Collection entries
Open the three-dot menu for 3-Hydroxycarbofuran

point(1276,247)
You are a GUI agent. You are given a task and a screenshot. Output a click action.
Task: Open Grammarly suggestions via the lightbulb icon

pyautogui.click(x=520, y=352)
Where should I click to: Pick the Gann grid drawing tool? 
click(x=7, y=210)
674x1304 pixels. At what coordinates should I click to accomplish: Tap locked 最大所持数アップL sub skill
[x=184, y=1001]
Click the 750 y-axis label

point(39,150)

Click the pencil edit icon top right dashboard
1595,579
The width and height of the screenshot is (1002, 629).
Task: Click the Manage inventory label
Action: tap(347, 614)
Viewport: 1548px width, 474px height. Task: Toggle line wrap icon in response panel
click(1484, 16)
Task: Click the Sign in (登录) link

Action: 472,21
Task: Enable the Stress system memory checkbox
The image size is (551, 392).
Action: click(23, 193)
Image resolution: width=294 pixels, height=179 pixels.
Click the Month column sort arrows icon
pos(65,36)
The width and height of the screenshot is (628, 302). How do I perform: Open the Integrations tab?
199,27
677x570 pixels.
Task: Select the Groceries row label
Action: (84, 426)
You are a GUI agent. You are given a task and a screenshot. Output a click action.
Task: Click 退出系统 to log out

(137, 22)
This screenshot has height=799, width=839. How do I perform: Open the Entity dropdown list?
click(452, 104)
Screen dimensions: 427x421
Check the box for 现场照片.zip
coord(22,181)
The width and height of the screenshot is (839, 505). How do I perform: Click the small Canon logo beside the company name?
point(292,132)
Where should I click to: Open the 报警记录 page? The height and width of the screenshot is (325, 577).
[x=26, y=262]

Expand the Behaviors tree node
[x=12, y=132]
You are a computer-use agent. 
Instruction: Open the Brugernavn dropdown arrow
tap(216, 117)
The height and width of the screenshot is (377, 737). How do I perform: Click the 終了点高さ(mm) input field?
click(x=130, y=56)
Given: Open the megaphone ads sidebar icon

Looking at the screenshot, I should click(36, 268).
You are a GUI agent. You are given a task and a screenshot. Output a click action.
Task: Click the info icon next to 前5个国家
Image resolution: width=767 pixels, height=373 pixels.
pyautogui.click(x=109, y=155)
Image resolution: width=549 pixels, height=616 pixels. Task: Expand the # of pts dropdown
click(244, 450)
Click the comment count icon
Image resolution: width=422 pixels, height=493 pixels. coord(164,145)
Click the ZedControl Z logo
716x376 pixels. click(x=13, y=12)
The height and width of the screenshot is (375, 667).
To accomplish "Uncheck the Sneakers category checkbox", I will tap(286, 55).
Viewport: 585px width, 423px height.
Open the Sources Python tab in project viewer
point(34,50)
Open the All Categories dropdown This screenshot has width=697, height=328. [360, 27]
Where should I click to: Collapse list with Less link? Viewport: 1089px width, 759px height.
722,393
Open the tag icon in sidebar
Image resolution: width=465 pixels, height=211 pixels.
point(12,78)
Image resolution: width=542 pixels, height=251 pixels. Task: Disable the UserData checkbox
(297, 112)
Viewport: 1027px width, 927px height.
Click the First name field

▶ **ABOUT THIS EXERCISE**
Lines from the one holding "Viewport: 585px width, 423px height." to the last line of the records: return these exactly, and only these.

▶ **ANSWER TO THIS TASK**
Viewport: 585px width, 423px height.
Open the Sources Python tab in project viewer
point(34,50)
Open the All Categories dropdown This screenshot has width=697, height=328. [360, 27]
Where should I click to: Collapse list with Less link? Viewport: 1089px width, 759px height.
722,393
Open the tag icon in sidebar
Image resolution: width=465 pixels, height=211 pixels.
point(12,78)
Image resolution: width=542 pixels, height=251 pixels. Task: Disable the UserData checkbox
(297, 112)
Viewport: 1027px width, 927px height.
Click the First name field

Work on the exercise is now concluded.